In 2010, I, along with millions of other Baby Boomers, will be turning 50 (please allow me to pause and take a deep breath). I don't even understand how that happened, let alone how I managed to be fat throughout my entire 40s. And it's not just the, "I think this car makes my butt look big," or "These bangs make my face look fat." It's actually my doctor (who is no size 6 herself) looking at me sternly and saying, "Your weight puts you at high risk for diabetes, heart attacks and strokes."

My cholesterol numbers are where my credit score should be, my ass-ets are blooming beyond what I can charitably call the middle-aged spread (and who wants that anyway?) and I'm ready to go from fit to fat. Except I want to do it without changing anything I eat or starting to exercise. Can you relate?

The truth is, I am ready to stop whining and and start creating the body I want. A body that is strong, flexible and will support me when I am hiking, shopping or even carrying my groceries. Why is it that a bag filled with potato chips, dip and soda weighs a lot less than a bag filled with pesticide-free garbanzo beans? But I digress . . .

This blog is a cheap way to find encouragement from complete strangers. It is also a community where we can support each other, share best practices and find out what works for real people - how we can stregthen our bodies, our minds and our spirits together.

Are you ready to be fit by 50? Together we can do it! I have 55 weeks until I am 50 years old, which is about the number of pounds I need to lose.
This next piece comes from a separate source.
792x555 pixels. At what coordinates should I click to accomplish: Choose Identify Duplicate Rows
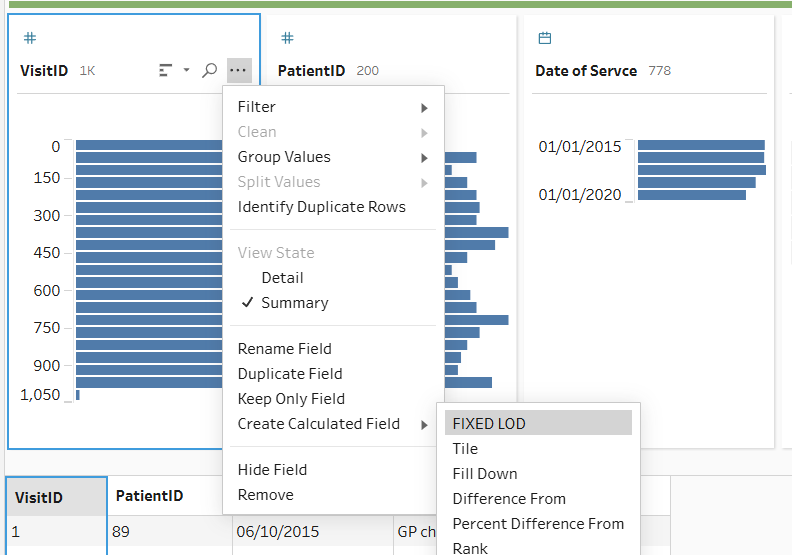click(x=321, y=207)

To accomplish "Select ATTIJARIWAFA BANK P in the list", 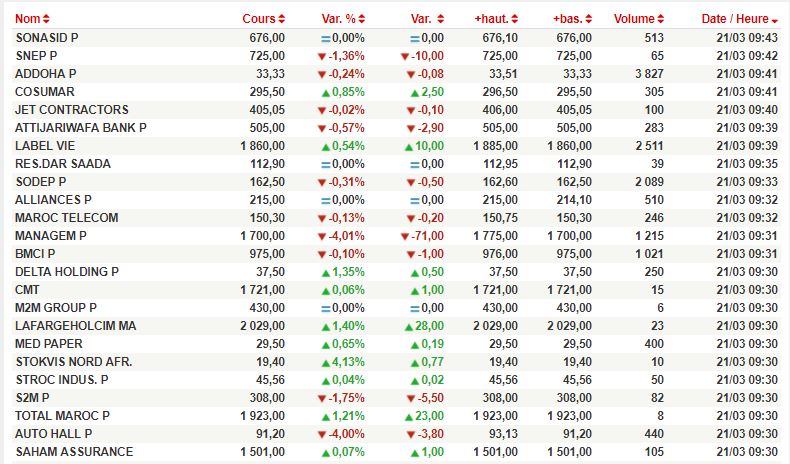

Join me in this transformation. Knowing that other people are checking on my progress might actually get me to bypass McDonald's. Knowing that you are getting fit by 50 too may keep me from picking up the Milano Double Chocolate cookies next time I'm at the grocery store (I like to hide them under the organic produce in case I run into anyone I know). Imagine what an impact we could make on our lives and the world if one million Baby Boomers committed to getting Fit by Fifty.

STRATEGY #1: Set an intent. Be very specific about what you want and how you are going to achieve it. Put it in writing and place it where you will see it many times a day. Example: "I choose to walk 15 minutes today and drink 8 oz. of water before every meal so I can be Fit by 50."Make tons of these. Put one on the bathroom mirror so you can see it as your trying to cover your excess with a towel. Put one on the box of cookies, cakes or other fun foods you've got in the house. Put one on the dashboard of your car.

AFFIRMATION #1: I am grateful for this amazing body that serves me in so many ways.

Affirmations are a powerful way to create what you want in your life. It's not enough to just say the affirmation, you've got to feel it. Feel the excitement, the joy, the passion as you are creating the life you want to live. Say this affirmation out loud until you feel its truth. Shout it until the neighbors think you are crazy. Say it while dancing around the living room. It's your life. Live out loud!